Task list:
1. In the review of Annihilation, do these statements agree with the text? (a) A meteor strike produced the dome. (b) The film shows video conferences with the President. (c) Natalie Portman plays the lead role of Lena.
2. Write the next part of the review of Annihilation, picking up after its last sentence.

Document extract:
_ _ _ _
In retrospect, we would have done well to remember those missteps.

Annihilation’s premise is that the Earth has cancer...or something. A meteor strike has produced a shimmery metastasizing dome that threatens to overrun the entire world. It’s a rather grand undertaking for a filmmaker whose two major works – Ex Machina and the 1996 novel The Beach – both take place in intimate settings sealed off from the rest of the world. And unsurprisingly, the scale of the film is precisely where Garland first hits trouble.

He sequesters his dome and its military observers from the outside. There are no video conferences with the President, or shots of panic under the Eiffel Tower. In fact, despite the certainty of apocalypse, the world at large seems totally oblivious.

Still, that the entire power structure of America’s government is ignorant of the threat certainly explains why Natalie Portman, in the lead role of Lena, is tasked with saving our bacon.
_ _ _ _
Dataset entries:

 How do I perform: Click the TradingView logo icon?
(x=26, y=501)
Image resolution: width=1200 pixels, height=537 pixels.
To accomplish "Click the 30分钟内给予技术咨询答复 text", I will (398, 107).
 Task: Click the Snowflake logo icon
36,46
_ _ _ _
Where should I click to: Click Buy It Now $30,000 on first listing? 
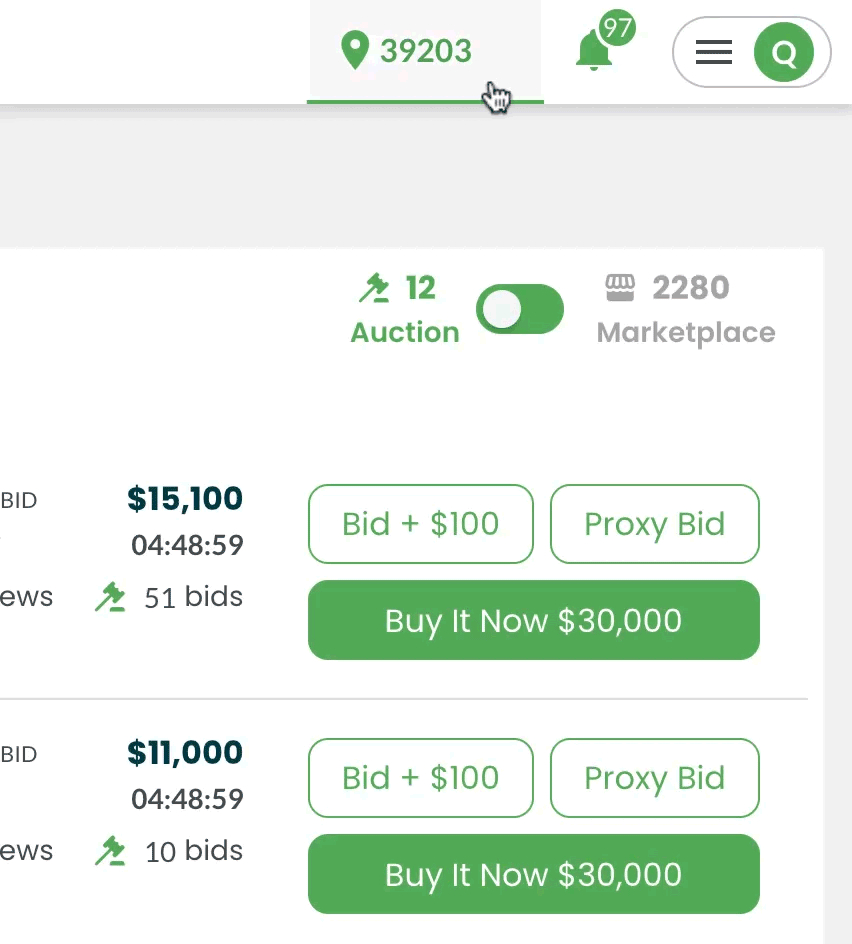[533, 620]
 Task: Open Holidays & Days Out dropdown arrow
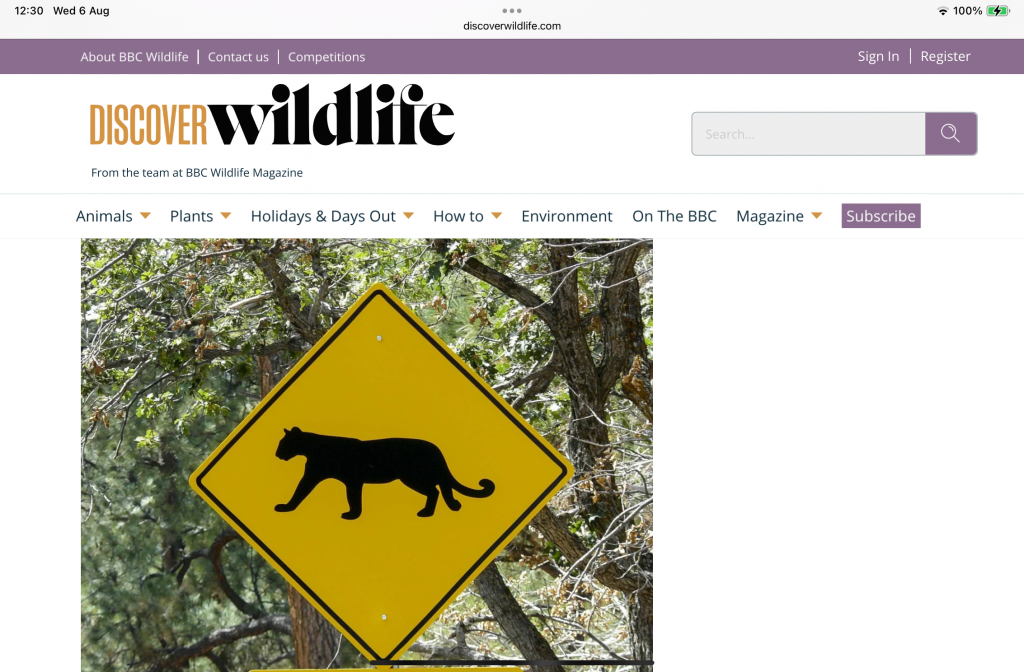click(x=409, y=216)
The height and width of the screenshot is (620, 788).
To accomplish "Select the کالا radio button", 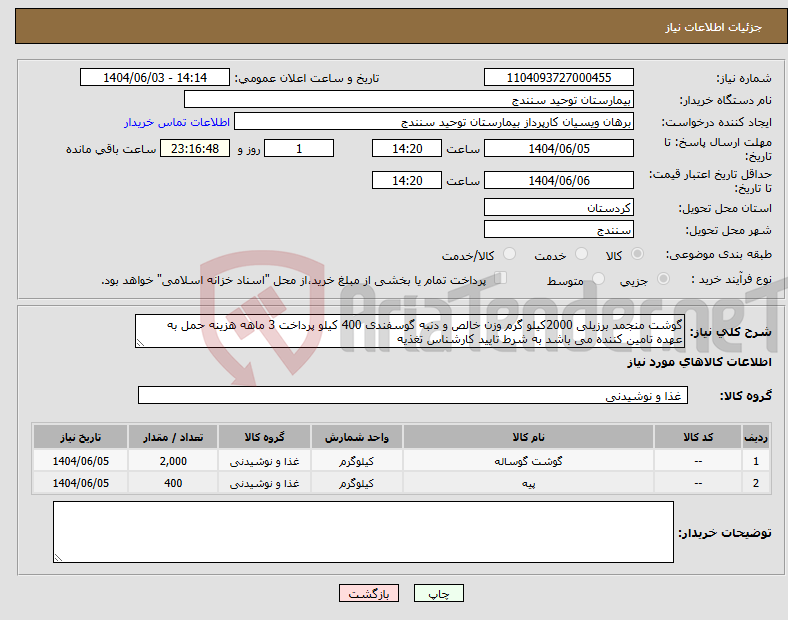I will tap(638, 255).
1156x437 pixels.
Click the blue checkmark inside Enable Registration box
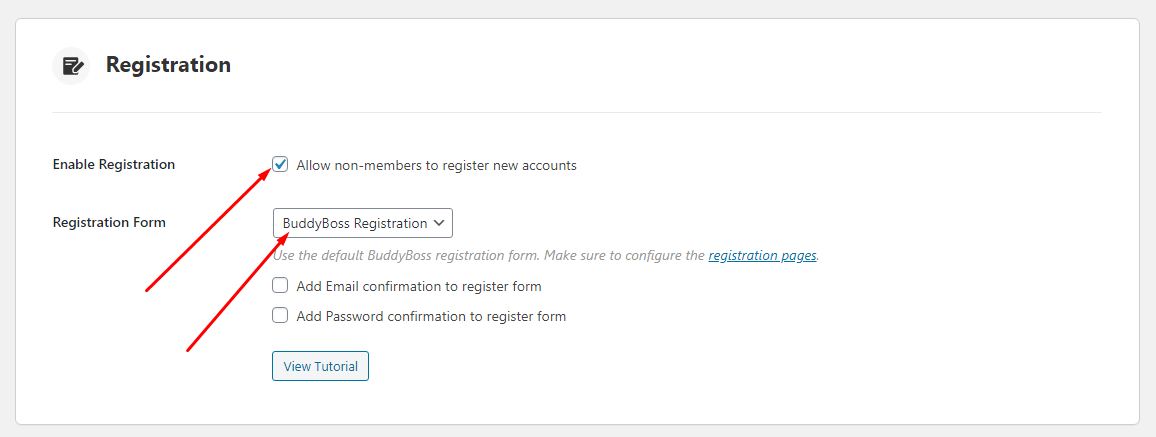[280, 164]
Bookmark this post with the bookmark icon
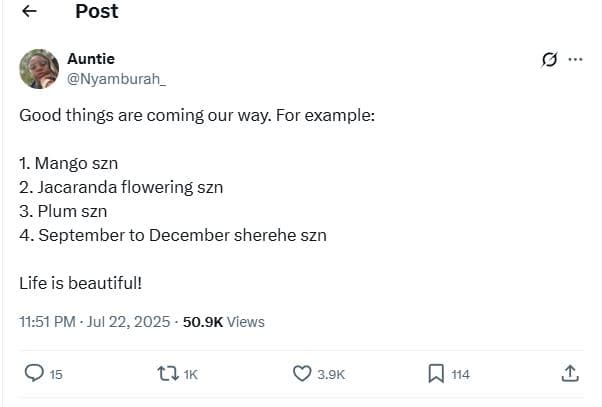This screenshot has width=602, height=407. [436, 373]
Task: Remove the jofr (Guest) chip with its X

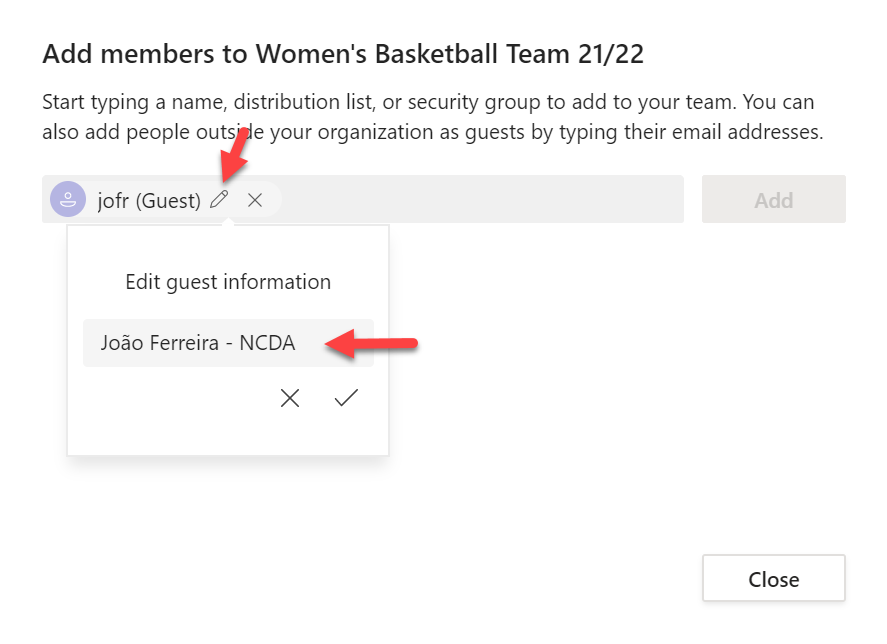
_ _ _ _
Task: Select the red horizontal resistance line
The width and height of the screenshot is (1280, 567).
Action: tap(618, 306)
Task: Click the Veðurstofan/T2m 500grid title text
_ _ _ _
Answers by task:
1.
(a) Yes: "A meteor strike has produced a shimmery metastasizing dome"
(b) No: "There are no video conferences with the President"
(c) Yes: "Natalie Portman, in the lead role of Lena"

2.
Lena gets thrown into the mix when her husband, Kane (Oscar Isaac), a special ops guy MIA for a year, suddenly reappears in their home. The scene of this reappearance is Annihilation’s one great thrill and a rare glimpse of Garland’s talent for the uncanny. Sadly, it happens at the very beginning and the rest doesn’t measure up.

When Kane begins acting strange and vomiting blood, Lena rushes him to the hospital. But the ambulance is intercepted by what appears to be the military. She winds up at the aforementioned base where her husband is quarantined and she is left to wander and potentially spread deadly pathogens throughout the place. Oh and the men who intercepted their ambulance weren’t wearing any sort of biohazard uniforms either...whose running this show?

That would be Dr. Ventriss (Jennifer Jason Leigh), a psychologist who really might be insane. For reasons unclear, she allows Lena to join a team of three wom—er, scientists (although one says she’s a social worker), including Ventriss herself, for a journey into the dome. Faced with our incredulity at what appears to be a rather Mickey Mouse attempt at saving the world, we are told “we’ve sent in two special forces units. No one’s made it out.”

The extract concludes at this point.